Honours Forfeiture Committee
- Type: UK Cabinet Office sub-committee
- Legal status: ad hoc
- Chair: Head of the Home Civil Service

= Honours Forfeiture Committee =

UK government committee

The Honours Forfeiture Committee is an ad hoc committee convened under the United Kingdom Cabinet Office, which considers cases referred to the prime minister of the United Kingdom where an individual's actions subsequent to their being awarded a British honour raises the question of whether they should be allowed to continue to be a holder. Recommendations are made to the Monarch of the United Kingdom, who has the sole authority to rescind an honour.

==Operations==
The committee is only convened at the request of the Prime Minister, under the chairmanship of the Head of the Home Civil Service.

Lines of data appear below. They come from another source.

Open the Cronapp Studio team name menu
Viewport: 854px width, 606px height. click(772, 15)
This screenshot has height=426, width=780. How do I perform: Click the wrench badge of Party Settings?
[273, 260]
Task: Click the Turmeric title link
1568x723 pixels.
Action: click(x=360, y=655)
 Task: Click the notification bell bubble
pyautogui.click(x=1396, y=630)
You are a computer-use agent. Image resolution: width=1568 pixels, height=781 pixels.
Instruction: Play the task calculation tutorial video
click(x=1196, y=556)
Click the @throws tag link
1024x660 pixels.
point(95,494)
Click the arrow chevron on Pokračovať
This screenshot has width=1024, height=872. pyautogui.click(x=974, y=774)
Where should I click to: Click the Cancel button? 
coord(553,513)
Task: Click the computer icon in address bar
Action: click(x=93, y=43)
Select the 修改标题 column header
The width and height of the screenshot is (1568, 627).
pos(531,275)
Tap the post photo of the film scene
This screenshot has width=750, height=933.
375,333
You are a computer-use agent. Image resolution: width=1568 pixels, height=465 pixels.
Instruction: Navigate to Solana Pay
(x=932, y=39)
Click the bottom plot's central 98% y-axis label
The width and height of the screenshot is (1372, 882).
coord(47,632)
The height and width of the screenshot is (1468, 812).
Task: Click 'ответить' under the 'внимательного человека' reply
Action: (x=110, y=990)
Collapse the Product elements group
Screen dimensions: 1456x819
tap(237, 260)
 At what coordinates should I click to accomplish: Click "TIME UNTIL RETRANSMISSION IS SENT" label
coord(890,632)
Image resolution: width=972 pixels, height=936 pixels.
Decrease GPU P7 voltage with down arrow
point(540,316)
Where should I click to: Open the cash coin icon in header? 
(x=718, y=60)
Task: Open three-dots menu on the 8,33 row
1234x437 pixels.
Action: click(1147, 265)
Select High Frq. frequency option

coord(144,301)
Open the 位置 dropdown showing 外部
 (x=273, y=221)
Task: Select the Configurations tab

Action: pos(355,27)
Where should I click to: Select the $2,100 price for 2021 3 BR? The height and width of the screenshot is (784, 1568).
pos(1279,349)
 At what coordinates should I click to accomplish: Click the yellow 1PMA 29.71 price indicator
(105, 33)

The committee conducts its business by correspondence, and only meets to confer about a decision where the probability is to rescind an honour. The committee only considers cases where an individual who has been honoured is judged to have brought the honours system into disrepute, including issues covering someone who:
- has been found guilty by the courts of a criminal offence and sentenced to a term of imprisonment of three months or more
- has been censured, struck off, etc. by the relevant professional or other regulatory authority for action or inaction which was directly relevant to the granting of the honours.

If there is other compelling evidence that an individual has brought the honours system into disrepute, then it is open to the committee to consider such cases as well. The committee also considers matters of general policy regarding forfeiture.

In 2009, Gordon Brown confirmed that the process remains as set out in 1994 by the then Prime Minister John Major in a written answer to the House of Commons:
The statutes of most orders of knighthood and the royal warrants of decorations and medals include provision for the Queen to "cancel and annul" appointments and awards. Cancellation is considered in cases where retention of the appointment or award would bring the honours system into disrepute. There are no set guidelines for cancellations, which are considered on a case-by-case basis. Since 1979, the London Gazette has published details of cancellations of 15 appointments and awards—three knighthoods, one CBE, five OBEs, four MBEs and two BEMs.
— John Major, House of Commons Hansard, 2 December 1994, vol 250 c923W

All decisions made by the committee are submitted to the Monarch through the Office of the Prime Minister. The subjects discussed by the Committee remain confidential at all times, until confirmed by the Monarch.

Decisions on forfeiture are published in the London Gazette.

==Composition==
The Forfeiture Committee has a majority of independent members. It is chaired by Dame Sarah Healey (previous chairs include Sir Chris Wormald and Sir Jonathan Stephens), on delegated authority from the Cabinet Secretary. The other members are the Treasury solicitor and four independent members.

As of November 2025 its membership is as follows:

- Dame Sarah Healey: July 2025–present (Chair)
- Susanna McGibbon: March 2021–present
- Sir Hamid Patel: October 2022–present (Independent)
- John Booth CVO: October 2022–present (Independent)
- Stephen Kelly: October 2022–present (Independent)
- Dame Jane Dacre: October 2022–present (Independent)

== Notable honours recommended for revocation by the committee ==

- Roger Casement: Knighthood and CMG, August 1916
- Vidkun Quisling: CBE, 1940
- Anthony Blunt: Knighthood (KCVO), 1979
- Lester Piggott: OBE, 1987
- Jack Lyons: Knighthood and CBE, 1991
- Naseem Hamed: MBE, 2007
- Fred Goodwin: Knighthood, January 2012
- Rolf Harris: CBE, 2015
- Hubert Chesshyre: CVO, 2018
- Harvey Weinstein: CBE, 2020
- Paula Vennells: CBE, 2024
- Richard Cowie (AKA ‘Wiley’): MBE, 2024

== Voluntary renouncing of honours ==
An individual can renounce their honour, by returning their insignia to Buckingham Palace and by ceasing to make any reference to having that honour, including ceasing using the honour post-nominals. However, only the monarch can annul an honour, and the individual would still hold the honour unless and until annulled by the monarch.